• To do
Reproduce a passage of the variance thread without changes, beginning with the words "the variance of 15 observation is" and ending after the words "square of mean.".

Question

the variance of 15 observation is 4 if eacg observation is increased by 9 the variance of theresulting observation mcq​

Answer 1

Given that the variance of 15 observations is 4, i.e.,

$\longrightarrow\sigma^2=4$

$\displaystyle\longrightarrow\dfrac{1}{15}\sum_{i=1}^{15}(x_i)^2-\left(\dfrac{1}{15}\sum_{i=1}^{15}x_i\right)^2=4$

Note that the variance can be defined as square of mean of observations subtracted from mean of square of observations. $\displaystyle\dfrac{1}{15}\sum_{i=1}^{15}(x_i)^2$ is mean of squares and $\displaystyle\left(\dfrac{1}{15}\sum_{i=1}^{15}x_i\right)^2$ is square of mean.

• Entries shown
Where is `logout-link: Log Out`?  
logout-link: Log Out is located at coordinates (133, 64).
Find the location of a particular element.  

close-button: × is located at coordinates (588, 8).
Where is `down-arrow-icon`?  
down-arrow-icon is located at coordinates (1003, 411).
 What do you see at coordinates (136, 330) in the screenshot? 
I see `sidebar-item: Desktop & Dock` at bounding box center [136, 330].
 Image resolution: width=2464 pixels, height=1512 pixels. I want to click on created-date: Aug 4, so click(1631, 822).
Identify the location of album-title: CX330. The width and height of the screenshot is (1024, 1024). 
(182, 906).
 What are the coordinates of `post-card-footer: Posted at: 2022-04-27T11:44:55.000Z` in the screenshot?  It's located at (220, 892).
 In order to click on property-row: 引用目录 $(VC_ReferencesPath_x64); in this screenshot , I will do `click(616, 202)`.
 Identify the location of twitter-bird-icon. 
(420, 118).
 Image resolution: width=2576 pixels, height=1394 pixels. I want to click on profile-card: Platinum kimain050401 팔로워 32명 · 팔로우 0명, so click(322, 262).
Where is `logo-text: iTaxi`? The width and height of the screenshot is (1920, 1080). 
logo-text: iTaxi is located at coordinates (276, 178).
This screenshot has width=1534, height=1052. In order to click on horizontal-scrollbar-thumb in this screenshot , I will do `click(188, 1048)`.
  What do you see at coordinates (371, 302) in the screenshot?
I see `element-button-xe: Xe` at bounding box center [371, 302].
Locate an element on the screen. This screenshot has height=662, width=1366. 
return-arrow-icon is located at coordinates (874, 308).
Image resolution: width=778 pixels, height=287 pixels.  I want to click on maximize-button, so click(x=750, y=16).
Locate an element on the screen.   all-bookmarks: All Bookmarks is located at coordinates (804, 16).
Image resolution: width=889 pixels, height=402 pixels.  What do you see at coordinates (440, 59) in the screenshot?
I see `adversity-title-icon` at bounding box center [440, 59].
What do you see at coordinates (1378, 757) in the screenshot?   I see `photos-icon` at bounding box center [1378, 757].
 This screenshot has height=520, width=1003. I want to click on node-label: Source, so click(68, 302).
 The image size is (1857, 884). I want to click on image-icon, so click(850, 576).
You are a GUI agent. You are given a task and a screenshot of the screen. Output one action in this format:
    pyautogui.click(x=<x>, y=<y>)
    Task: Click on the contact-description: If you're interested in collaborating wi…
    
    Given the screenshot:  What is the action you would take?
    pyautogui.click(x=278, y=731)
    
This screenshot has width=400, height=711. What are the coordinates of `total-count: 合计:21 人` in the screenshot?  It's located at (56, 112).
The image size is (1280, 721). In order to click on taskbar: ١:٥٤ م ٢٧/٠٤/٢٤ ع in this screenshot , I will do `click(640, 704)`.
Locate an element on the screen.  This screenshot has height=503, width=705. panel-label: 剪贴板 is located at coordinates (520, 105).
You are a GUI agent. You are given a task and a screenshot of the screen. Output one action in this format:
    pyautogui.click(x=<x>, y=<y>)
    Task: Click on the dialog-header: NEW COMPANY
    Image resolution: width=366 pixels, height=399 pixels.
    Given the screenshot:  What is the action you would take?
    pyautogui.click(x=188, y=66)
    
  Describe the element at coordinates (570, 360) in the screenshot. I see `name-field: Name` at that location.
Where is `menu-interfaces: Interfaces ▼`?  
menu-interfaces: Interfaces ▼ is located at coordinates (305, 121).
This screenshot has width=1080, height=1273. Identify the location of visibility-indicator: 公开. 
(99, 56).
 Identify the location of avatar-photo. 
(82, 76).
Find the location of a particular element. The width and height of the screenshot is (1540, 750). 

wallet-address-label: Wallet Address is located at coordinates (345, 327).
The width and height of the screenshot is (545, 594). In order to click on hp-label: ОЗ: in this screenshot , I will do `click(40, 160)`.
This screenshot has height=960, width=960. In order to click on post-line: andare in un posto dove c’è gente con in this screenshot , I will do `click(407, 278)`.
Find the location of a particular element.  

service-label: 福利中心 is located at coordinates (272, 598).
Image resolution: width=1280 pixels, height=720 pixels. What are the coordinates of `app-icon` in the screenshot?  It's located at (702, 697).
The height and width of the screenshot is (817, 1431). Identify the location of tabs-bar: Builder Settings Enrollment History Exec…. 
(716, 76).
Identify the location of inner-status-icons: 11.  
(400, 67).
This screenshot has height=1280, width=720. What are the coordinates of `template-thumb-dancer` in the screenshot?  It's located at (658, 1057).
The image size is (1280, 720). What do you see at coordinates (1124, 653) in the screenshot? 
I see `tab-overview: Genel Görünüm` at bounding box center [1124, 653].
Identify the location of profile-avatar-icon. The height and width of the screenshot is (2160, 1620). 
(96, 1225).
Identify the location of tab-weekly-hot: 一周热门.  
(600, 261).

• Task response
the variance of 15 observation is 4 if eacg observation is increased by 9 the variance of theresulting observation mcq​

Answer 1

Given that the variance of 15 observations is 4, i.e.,

$\longrightarrow\sigma^2=4$

$\displaystyle\longrightarrow\dfrac{1}{15}\sum_{i=1}^{15}(x_i)^2-\left(\dfrac{1}{15}\sum_{i=1}^{15}x_i\right)^2=4$

Note that the variance can be defined as square of mean of observations subtracted from mean of square of observations. $\displaystyle\dfrac{1}{15}\sum_{i=1}^{15}(x_i)^2$ is mean of squares and $\displaystyle\left(\dfrac{1}{15}\sum_{i=1}^{15}x_i\right)^2$ is square of mean.